Ugualmente non ci meraviglia come abbiano potuto cantare con successo gli stessi ruoli vocalità tra loro molto lontane, sia come peso vocale specifico che come stile tecnico-esecutivo: furono Duca di Mantova sia Tagliavini che Del Monaco, e Butterfly sia Toti Dal Monte che Raina Kabaivanska.
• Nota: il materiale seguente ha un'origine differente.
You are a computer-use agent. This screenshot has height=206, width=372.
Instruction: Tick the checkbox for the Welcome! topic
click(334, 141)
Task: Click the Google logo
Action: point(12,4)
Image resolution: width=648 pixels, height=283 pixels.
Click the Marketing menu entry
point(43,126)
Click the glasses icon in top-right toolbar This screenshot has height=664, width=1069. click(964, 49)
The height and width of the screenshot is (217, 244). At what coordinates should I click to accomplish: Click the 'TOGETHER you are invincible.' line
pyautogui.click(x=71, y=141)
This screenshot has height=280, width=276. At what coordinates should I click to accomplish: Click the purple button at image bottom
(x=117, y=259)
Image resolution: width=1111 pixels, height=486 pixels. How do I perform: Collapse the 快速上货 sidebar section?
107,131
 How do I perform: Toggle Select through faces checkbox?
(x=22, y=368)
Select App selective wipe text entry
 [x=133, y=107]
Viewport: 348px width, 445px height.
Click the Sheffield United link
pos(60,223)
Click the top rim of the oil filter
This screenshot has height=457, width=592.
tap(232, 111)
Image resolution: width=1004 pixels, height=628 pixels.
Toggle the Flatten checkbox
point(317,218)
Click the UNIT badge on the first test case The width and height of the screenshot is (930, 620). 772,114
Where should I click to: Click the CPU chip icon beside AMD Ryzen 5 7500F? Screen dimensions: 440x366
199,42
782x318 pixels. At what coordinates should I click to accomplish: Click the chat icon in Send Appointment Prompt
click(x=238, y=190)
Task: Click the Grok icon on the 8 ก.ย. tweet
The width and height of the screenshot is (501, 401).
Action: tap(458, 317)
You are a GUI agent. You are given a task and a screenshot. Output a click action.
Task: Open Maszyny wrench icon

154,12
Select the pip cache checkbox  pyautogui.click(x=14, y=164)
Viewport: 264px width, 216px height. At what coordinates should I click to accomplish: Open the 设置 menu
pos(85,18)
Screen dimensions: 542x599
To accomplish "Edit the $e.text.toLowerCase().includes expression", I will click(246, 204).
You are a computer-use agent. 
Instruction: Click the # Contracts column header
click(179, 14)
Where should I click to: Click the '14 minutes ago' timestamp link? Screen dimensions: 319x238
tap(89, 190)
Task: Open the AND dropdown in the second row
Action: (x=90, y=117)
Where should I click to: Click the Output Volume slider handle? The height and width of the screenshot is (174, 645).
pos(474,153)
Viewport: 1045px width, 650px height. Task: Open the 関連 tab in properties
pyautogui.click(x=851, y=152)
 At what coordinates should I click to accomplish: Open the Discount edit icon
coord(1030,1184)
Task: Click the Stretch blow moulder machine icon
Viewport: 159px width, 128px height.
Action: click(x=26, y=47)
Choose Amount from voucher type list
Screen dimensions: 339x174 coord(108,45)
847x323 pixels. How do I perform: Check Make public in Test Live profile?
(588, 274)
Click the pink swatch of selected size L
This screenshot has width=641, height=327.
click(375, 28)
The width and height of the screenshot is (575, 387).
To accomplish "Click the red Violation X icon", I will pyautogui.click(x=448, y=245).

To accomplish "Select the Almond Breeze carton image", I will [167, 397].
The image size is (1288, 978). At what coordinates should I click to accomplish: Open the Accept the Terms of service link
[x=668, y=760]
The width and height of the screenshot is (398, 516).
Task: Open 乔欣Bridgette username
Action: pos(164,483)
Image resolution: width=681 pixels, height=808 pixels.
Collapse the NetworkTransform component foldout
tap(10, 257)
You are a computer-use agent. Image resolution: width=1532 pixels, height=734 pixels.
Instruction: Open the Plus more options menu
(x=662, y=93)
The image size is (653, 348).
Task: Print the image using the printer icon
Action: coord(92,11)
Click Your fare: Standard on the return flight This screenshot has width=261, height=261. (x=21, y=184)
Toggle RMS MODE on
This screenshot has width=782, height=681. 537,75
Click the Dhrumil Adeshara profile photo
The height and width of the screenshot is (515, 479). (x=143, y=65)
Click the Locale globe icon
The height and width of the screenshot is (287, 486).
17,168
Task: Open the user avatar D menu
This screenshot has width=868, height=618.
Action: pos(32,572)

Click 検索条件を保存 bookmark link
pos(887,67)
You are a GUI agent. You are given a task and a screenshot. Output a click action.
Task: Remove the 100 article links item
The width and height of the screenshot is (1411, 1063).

Oggi allora, per il cantante, la questione è: visto che si possono danneggiare le corde vocali “spingendo” il volume della voce oltre le sue capacità strutturali (altrettanto facilmente quanto frequentando tessiture troppo elevate rispetto alla propria conformazione morfologica) il problema è quello di classificare una voce in maniera corretta non solo per estensione ma individuando l’idoneità del peso vocale a un dato repertorio e in base al taglio interpretativo che all’esecuzione si vuol dare. E’ una forma di prevenzione anche questa.
Quello che alla fine oggi stenta a soddisfare l’orecchio dei melomani è forse ascoltare la “Pira” senza il “do di petto", o un Trovatore con voci non paragonabili a famose grandi “canne” degli anni passati. Perché un po’ figli dell’ipertrofia romantica.
Credo sia per questo che alla recente esecuzione di Riccardo Muti si attribuiscano poi letture che forse sono solo naturale e legittima conseguenza del taglio interpretativo: qualcuno ha detto che sembrava che le voci venissero da dietro un velario, ad altri è parsa un’opera notturna, crepuscolare. Forse è l’atmosfera che Verdi stesso cercava, o la più vicina alla tradizione esecutiva del tempo. Ecco allora che si può sentire un Trovatore così, senza il do acuto della “Pira”, senza fare troppi clamori così come, al contrario, accettare l’esuberanza di un solista che in una serata “spara” un sovracuto non previsto, come fece la Callas a Mexico City lanciando un mi bemolle sovracuto alla fine del concertato del secondo atto in Aida. Questo è il teatro in musica.
Ma il percorso tracciato dalla vocalità lungo la sua evoluzione si muove continuamente tra la fisicità della voce e il suo preziosismo, la sua capacità di stupire ora per plasticità/flessibilità ora per portanza/forza, mostrando il suo “peso” e il suo “movimento”. Sono le due facce del suo mistero e della sua esuberanza, espressione della sua volontà di esistere ed esibirsi.